Delving further into the spiritual elements associated with the Fey women from the first game, the only real gameplay addition is the introduction of psylocks, a new ability granted to Phoenix that allows him to tell whether people are lying to him. I felt it was a pretty goofy addition to the series but similarly to the first game’s narrative device where they would reveal the murderer to the player before Phoenix would find out, the game still succeeds in being charming and fun to play in spite of this.
Justice For All could probably be considered a weaker game that the original. There are four cases, one less than the original, and the second case in particular is a bit weak. It’s no coincidence that this is the case that is most heavily steeped in the Fey family mysticism.
The quality of the game lifts considerably with the third and fourth cases though. The third case centres around a homicide at a circus and introduces a host of new characters including a campy illusionist who looks like Ziggy Stardust, a nervous ventriloquist who is seemingly controlled by his puppet and a lolita-esque circus trainer who, despite being sixteen, is lusted after by all of the male characters.
The fourth case is both the climax and creative peak for Justice For All.

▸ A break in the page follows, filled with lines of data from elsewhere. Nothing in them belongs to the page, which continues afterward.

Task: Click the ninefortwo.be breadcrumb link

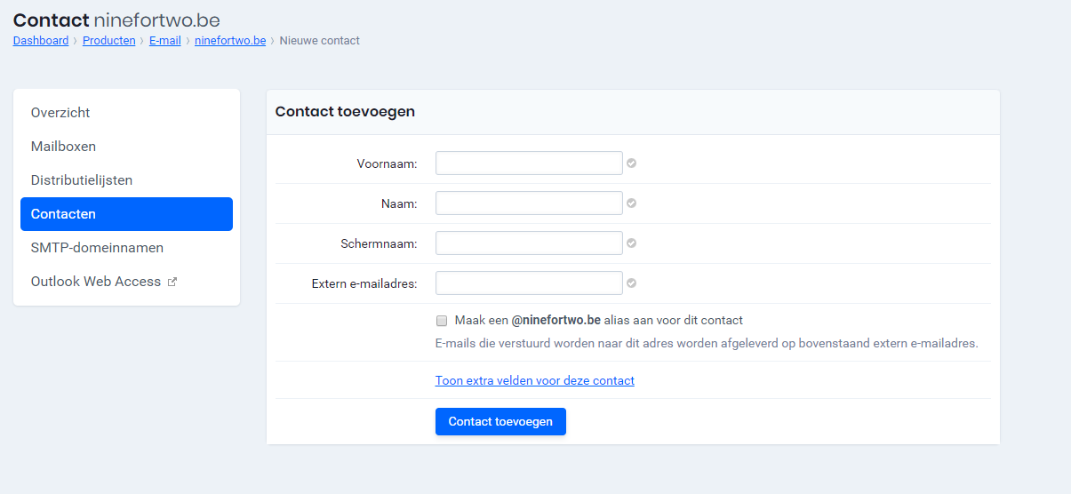Action: 230,41
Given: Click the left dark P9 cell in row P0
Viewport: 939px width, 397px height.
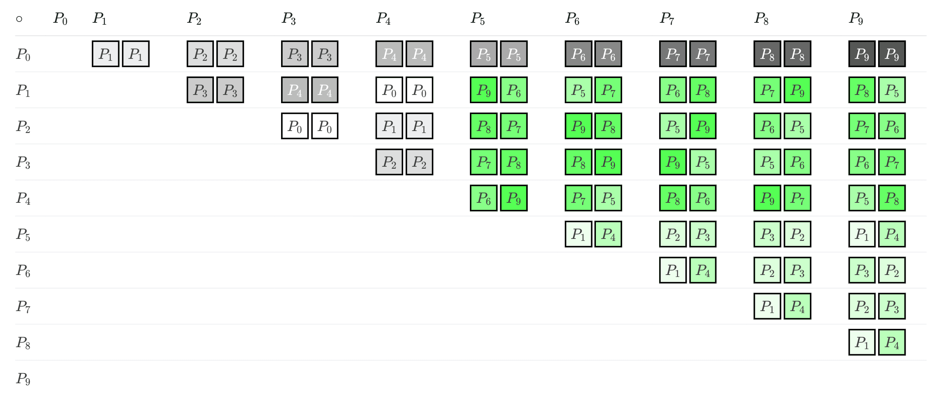Looking at the screenshot, I should click(x=862, y=54).
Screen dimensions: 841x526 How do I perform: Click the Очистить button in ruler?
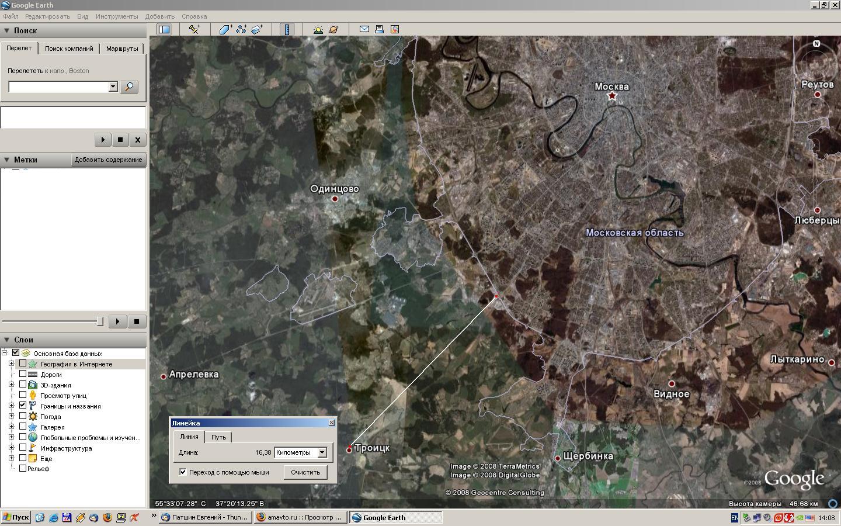pos(305,472)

This has the reputation for being one of the finest cases in the franchise and with good reason. Although its a pretty loose connection, Phoenix Wright shares a lot of the same qualities I liked about Agatha Christie novels I read when I was a kid. After playing through several cases, a pattern becomes clear. There is always a ridiculous cast of characters and the defendant is always innocent. Just like Christie would set a similar set of rules with the Hercule Poirot books, occasionally she would fuck with you and throw out a twist such as every suspect being involved with the murder, the policeman being the murderer or the murder actually turns out to be a suicide. And in the fourth case of Justice For All, it becomes apparent midway through the story that there is a very good chance your client, the defendant, who is always innocent in the previous cases, may actually be the murderer. It’s a terrific twist thats so effective because its two games and nine cases in the making.
Ultimately, Justice For All is not likely to be remembered as the best in the series by any stretch of the imagination but it is still worth playing for fans of the original. It starts slow but the second half of the game is worth your while. I could write another few hundred words about the bizarre pop culture references and how the game’s creators appear to have a loathing for brain-dead party girls from tabloid culture but I’ll save that for another day.